Cheveux au vent is the new SM

Juliette et Justine, le vice et la vertu

Isabelle Huppert - (c) Christophe Raynaud de Lage / Festival d'Avignon

Isabelle Huppert – (c) Christophe Raynaud de Lage


D’accord, côté grands noms, il y a Ostermeier, Castellucci et Nicolas Briançon (!). Mais il y a Huppert surtout. Et Isabelle, elle, elle peut se passer de tous les autres noms. Son nom est encore plus grand. Voilà. Un seul soir, dans la Cour d’honneur – évidemment – et une lecture de Sade. Pas de Melquiot, ou de Mergault, non, Isa tape au sommet ! Elle lit Sade, que Raphaël Enthoven fait descendre de son château de Lacoste dans un assemblage d’extraits savamment travaillé de « Justine ou les Malheurs de la vertu » et de « Juliette ou les Prospérités du vice ». Belle réussite que cette recomposition resserrée des longs textes du marquis, en faisant ressortir brillamment l’essence et l’ambiguïté.
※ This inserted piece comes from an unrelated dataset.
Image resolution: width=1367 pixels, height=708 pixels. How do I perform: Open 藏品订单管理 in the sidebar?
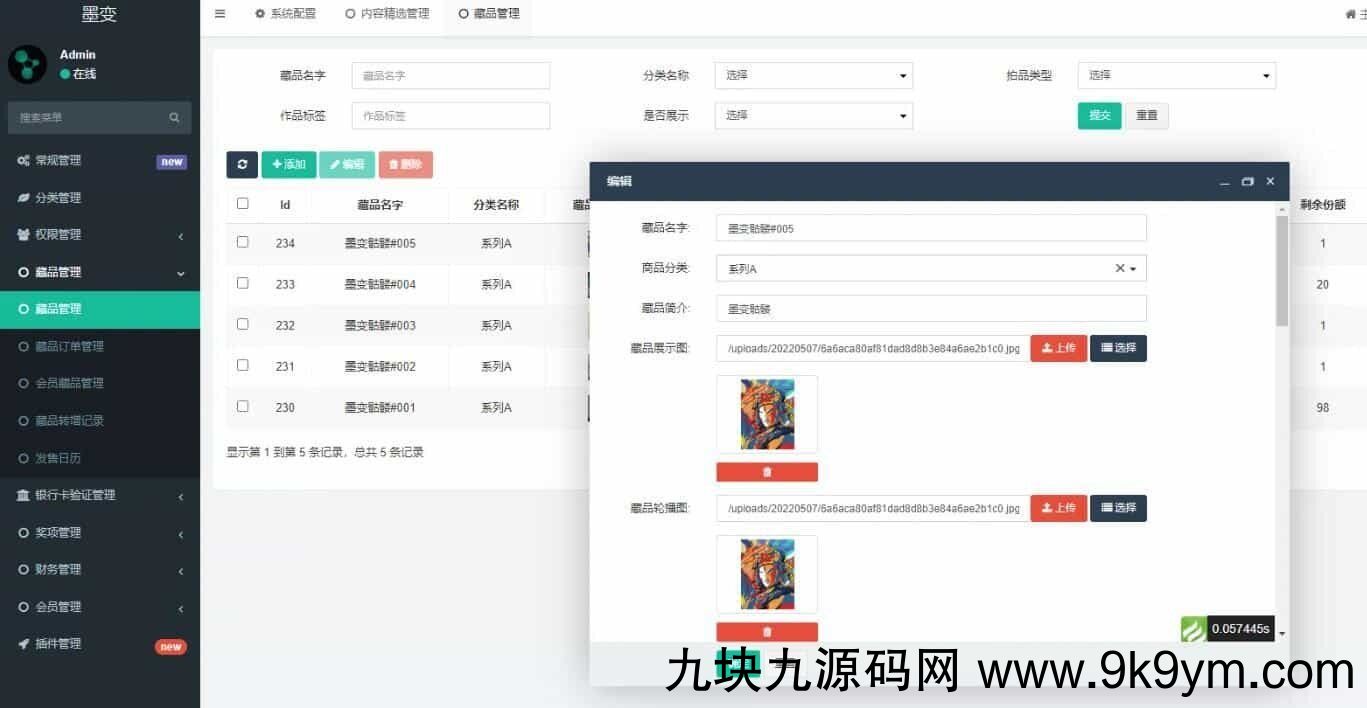point(69,347)
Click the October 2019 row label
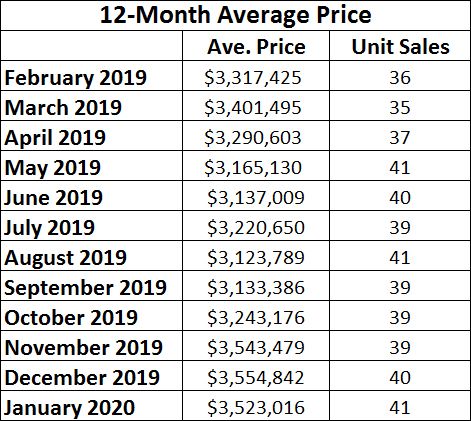 click(x=71, y=317)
Isa a vingt ans, elle est Justine et Juliette. Ah oui, vous n’êtes pas au courant : on dit « Isa »… ou « Zaza » si vous êtes encore plus accro. Car ce jeudi soir, dans la salle, c’est un cortège d’acquis à la cause de la grande dame qui communie. Pour preuve, le silence impressionnant qui règne dans les gradins pendant les longues minutes qui précèdent l’arrivée (tardive) de la star sur scène. Mon voisin me souffle : « Ils sont entrés en religion. »

Et le combat commence.

Il faudra à la comédienne le courage de tenir presque 1 h 30 de lutte contre le vent : bourrasques soufflant les feuilles de son texte, balayant la robe rouge Sade (oui, Isa va lancer une mode), ébouriffant la digne coiffure. La pauvre se débat avec sa veste… Rien n’empêche pourtant Huppert d’interpréter les deux personnages – parfois à la limite du surjeu, on ne se refait pas – dans une lecture qui sera réussie : la preuve en est qu’on ne verra pas le temps passer.

Curieux exercice de sadisme réciproque : celui d’un public, assis, capuche et couverture possibles, qui regarde satisfait Isa souffrir et ne jamais fléchir. Et celui d’Huppert, qui fait du public une masse tremblante, palpitante à la fragilité de la scène à laquelle il assiste : Zaza tiendra-t-elle, ou le vent aura-t-il raison d’elle ?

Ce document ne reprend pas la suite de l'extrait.